TUC General Secretary Frances O’Grady said the government should “ignore Sewell and bring in ethnicity pay gap monitoring now.”

“The Commission had a real chance to recommend decisive action to stamp out this institutional racism. But instead, they denied the experiences of BME workers and were complacent about the UK’s progress towards being an anti-racist society,” she said.

“The government has accepted the recommendations of the Sewell report, which denies systemic and institutional racism, and which failed to recognise or propose action on the institutional racism experienced by BME workers in the workplace.

“The government should have rejected the report, and instead proposed real action on workplace equality.”

Taiwo Owatemi, Labour’s shadow women and equalities minister, said: “The Sewell report completely failed to identify or tackle the root causes of racial disparities.

“It obviously cannot be relied upon to address these disparities, and yet the government has unquestioningly accepted its findings.

“It’s disgraceful that we’ve had to wait almost a year for the government’s response – and worse still that it agrees with the original report’s denial of structural racism. Boris Johnson’s Conservatives have once again failed to deliver meaningful action. In doing so, they have let down black, Asian and ethnic minority communities.”

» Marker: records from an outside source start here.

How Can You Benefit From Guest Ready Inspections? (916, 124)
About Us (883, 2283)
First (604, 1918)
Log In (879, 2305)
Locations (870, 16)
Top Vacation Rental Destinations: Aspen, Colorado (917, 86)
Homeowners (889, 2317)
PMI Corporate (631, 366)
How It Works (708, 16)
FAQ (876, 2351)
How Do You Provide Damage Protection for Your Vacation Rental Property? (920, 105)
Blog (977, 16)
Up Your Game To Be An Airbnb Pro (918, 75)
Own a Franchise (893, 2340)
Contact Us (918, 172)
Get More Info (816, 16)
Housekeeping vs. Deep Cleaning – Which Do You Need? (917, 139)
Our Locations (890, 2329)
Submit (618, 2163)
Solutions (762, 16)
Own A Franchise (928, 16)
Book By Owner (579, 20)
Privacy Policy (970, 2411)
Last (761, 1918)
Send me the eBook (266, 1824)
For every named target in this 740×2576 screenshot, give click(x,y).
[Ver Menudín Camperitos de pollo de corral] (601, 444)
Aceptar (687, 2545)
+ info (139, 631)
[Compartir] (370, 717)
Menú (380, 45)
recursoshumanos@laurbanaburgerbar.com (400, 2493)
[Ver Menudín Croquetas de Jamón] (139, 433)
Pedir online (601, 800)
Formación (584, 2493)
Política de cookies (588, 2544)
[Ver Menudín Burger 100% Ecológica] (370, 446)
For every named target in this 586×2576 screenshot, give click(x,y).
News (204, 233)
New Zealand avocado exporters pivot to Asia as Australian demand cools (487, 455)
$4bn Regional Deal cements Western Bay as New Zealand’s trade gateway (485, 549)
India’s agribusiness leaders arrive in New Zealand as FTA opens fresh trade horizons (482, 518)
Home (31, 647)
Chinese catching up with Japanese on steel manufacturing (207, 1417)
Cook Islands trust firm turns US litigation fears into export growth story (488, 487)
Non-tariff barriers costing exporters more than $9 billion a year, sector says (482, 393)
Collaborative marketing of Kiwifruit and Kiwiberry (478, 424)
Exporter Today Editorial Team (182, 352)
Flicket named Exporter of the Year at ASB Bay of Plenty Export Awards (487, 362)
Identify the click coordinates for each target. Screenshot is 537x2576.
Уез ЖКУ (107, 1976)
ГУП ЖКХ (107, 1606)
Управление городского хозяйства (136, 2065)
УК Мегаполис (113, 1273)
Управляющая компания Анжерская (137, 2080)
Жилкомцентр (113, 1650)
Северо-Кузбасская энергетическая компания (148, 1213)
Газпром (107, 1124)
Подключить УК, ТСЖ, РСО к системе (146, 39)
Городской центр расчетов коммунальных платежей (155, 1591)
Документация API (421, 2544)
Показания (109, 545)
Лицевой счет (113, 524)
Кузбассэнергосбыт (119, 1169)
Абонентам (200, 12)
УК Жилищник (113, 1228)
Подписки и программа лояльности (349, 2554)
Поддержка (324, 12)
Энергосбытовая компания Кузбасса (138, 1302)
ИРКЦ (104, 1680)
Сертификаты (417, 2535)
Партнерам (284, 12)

The Runnymede Trust welcomed any measures aimed at addressing racial and socio-economic disparities, but warned that the government must do more to accomplish that.

“We look forward to assessing the proposals in full, but note that these recommendations alone will not go far enough to address the scale of injustices facing Black and ethnic minority communities,” a spokesperson from the think-tank told The Independent.

“We must not forget how much Black and ethnic minority communities have suffered in the last two years as a result of Covid-19. Two years of government inaction later, we are concerned that these proposals often lack clear targets.”

The Runnymede Trust warned the government against “giving with one hand to ethnic minority communities and taking away with the other”, urging ministers to recognise the negative impact of the its own upcoming legislation on black and ethnic minority groups such as the Police Crimes Sentencing and Courts Bill and the proposed overhaul of the Human Rights Act.